Inacceptables dans leur principe, les dispositions de 2008 relatives aux mesures de surveillance et de rétention de sûreté se sont, en outre, révélées « hasardeuses et incertaines » dans leur application comme l'a indiqué le Contrôleur général des lieux de privation de liberté, M. Jean-Marie Delarue, nommé en 2008, dans un avis particulièrement éclairant, publié le mardi 25 février au Journal officiel, dans lequel celui-ci a démontré l'inutilité du dispositif de « rétention de sûreté ».

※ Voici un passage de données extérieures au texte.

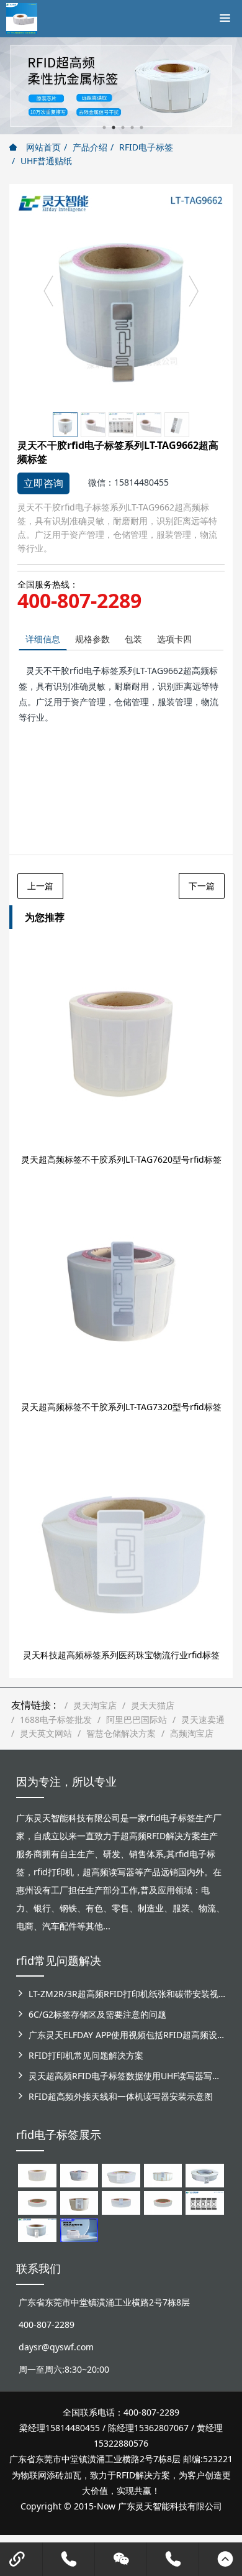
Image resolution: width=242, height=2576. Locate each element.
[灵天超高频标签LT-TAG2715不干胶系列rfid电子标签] (37, 2202)
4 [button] (132, 127)
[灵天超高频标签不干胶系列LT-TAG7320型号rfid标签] (121, 1291)
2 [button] (113, 127)
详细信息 (42, 639)
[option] (121, 297)
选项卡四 (174, 639)
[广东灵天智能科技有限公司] (21, 15)
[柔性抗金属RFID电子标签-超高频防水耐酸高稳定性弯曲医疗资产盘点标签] (79, 2229)
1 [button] (104, 127)
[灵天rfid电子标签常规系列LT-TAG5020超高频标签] (204, 2175)
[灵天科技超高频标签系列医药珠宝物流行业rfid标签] (121, 1539)
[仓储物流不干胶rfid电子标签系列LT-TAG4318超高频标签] (121, 2202)
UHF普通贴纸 (46, 161)
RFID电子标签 (146, 147)
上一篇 (40, 886)
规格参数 (92, 639)
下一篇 (202, 886)
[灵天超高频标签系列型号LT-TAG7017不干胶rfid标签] (204, 2202)
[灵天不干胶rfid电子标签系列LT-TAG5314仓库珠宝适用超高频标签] (163, 2175)
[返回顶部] (225, 2559)
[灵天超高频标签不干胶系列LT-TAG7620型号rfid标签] (121, 1044)
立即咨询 (43, 483)
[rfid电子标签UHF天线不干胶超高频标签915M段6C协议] (37, 2229)
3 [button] (123, 127)
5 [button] (141, 127)
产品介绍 (90, 147)
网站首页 (42, 147)
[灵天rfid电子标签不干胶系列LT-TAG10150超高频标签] (79, 2202)
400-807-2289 (79, 600)
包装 (133, 639)
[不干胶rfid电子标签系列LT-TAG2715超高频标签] (163, 2202)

Républicains convaincus et sincères, profondément attachés au droit à la sécurité pour tous et au maintien de l'ordre public, les signataires du présent amendement souhaitent que soient abrogées les dispositions issues de cette « loi honteuse » - pour reprendre les termes de l'ancien ministre de l'Intérieur, M. Pierre Joxe - et que soient ainsi rétabliis les fondements de la justice criminelle dans notre pays (Pierre Joxe, Soif de justice, Fayard, 2014, p.278).